__Problem requirements__:
Return, unchanged, every line of the material below, starting with its first line and stopping after the line that contains "coord(1087,570)".

(Items from a data source)
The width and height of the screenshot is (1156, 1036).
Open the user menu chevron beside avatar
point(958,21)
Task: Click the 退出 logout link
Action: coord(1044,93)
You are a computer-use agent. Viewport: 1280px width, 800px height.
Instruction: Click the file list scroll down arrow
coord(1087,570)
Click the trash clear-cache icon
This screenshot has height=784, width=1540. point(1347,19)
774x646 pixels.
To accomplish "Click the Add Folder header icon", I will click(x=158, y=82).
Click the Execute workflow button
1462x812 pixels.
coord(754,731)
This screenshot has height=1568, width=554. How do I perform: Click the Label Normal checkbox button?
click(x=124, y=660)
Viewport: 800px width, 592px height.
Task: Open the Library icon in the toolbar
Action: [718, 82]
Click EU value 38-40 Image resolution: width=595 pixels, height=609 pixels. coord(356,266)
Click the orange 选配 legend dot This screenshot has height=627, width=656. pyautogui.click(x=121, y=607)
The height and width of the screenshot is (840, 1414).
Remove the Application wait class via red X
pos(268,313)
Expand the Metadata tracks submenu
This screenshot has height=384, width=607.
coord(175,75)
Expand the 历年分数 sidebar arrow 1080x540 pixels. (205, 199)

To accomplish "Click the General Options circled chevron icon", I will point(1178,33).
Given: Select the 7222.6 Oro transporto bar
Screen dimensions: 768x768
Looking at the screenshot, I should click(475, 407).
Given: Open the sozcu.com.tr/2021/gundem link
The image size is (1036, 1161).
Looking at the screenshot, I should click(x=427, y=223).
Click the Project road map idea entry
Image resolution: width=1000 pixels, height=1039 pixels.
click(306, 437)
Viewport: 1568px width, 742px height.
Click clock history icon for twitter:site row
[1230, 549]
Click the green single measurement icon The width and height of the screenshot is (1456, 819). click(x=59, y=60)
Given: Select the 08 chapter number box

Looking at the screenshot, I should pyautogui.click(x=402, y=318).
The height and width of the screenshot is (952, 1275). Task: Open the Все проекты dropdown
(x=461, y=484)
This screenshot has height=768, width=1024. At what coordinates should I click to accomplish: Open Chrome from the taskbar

__Worked answer__:
The width and height of the screenshot is (1156, 1036).
Open the user menu chevron beside avatar
point(958,21)
Task: Click the 退出 logout link
Action: coord(1044,93)
You are a computer-use agent. Viewport: 1280px width, 800px height.
Instruction: Click the file list scroll down arrow
coord(1087,570)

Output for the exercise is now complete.